Friday, March 9, 2012
So What Now?
Much like marriage inevitably leads to questions about when you're going to have babies, having a baby leads to questions about when you're going to have more babies.
The thing is? I'm not lying when I say I don't know. We're still debating the when and the if. There are so many things that are amazing about it just being the three of us, and right now we're lucky because my sister is living with us while going to college, so we have a built in baby sitter for date night. Awesome! But by the time baby #2 comes along (if they do), she probably won't be there, which means finding a REAL sitter. Less fun. Then there's family vacations becoming paying for four people instead of three, wrangling two kids instead of one - which means we would no longer outnumber the child portion of the house population.

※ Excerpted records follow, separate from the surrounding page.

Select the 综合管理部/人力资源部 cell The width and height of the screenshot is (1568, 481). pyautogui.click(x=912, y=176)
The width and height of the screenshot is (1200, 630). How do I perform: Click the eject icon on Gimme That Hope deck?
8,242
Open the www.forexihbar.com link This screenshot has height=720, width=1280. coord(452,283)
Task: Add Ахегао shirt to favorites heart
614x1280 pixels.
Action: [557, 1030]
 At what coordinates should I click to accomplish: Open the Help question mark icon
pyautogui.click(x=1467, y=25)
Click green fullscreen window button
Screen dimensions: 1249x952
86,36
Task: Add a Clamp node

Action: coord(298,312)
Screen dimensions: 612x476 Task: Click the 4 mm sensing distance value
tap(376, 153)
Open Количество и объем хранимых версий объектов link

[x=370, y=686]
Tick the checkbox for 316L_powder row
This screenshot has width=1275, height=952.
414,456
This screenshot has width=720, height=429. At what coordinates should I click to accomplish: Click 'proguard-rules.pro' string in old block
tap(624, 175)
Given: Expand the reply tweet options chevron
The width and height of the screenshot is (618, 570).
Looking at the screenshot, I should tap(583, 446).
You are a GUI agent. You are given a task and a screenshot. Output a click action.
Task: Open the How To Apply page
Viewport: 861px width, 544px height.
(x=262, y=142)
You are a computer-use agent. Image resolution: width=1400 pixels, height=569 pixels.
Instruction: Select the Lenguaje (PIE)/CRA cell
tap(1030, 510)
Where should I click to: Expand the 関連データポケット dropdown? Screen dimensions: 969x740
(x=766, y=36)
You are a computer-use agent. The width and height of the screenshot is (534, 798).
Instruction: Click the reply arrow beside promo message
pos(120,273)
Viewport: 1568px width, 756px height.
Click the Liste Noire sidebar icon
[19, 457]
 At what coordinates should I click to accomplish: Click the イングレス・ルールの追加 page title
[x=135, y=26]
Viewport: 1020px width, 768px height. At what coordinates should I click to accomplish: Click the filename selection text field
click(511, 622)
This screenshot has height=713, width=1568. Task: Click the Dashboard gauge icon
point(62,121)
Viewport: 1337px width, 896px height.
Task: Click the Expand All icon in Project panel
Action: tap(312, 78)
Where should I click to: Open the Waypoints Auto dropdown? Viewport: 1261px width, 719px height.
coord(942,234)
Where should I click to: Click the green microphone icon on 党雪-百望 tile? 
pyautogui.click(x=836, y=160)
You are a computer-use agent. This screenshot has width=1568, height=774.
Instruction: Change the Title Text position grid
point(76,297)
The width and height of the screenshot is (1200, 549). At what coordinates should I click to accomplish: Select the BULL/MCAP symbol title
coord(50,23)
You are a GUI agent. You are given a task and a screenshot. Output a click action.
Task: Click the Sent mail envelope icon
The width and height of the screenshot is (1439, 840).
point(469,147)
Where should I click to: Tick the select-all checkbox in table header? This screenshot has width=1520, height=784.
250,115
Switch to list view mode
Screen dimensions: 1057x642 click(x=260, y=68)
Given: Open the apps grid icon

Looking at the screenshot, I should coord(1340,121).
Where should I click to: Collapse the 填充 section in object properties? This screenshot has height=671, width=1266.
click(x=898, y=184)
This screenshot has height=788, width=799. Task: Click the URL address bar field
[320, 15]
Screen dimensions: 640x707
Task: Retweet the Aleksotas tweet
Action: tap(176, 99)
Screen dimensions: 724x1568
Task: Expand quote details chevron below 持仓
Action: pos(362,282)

On the other hand, we both love being parents. After spending most of our lives thinking we'd never do it... it's amazing. Pike is amazing. Watching him grow and change is probably the coolest thing I've ever seen (no offense to my sister since it was also super fun watching and experiencing that with her). He's smart and gorgeous and, I'm sure, will continue to be super fabulous. So if one baby is fabulous, why wouldn't a second be?
But what if they weren't? What if we had a second kid and they were terrible and cranky and mean and ugly? Not likely since we're so amazing, but it could happen.
So what thoughts make you want - and not want - to do it all over again?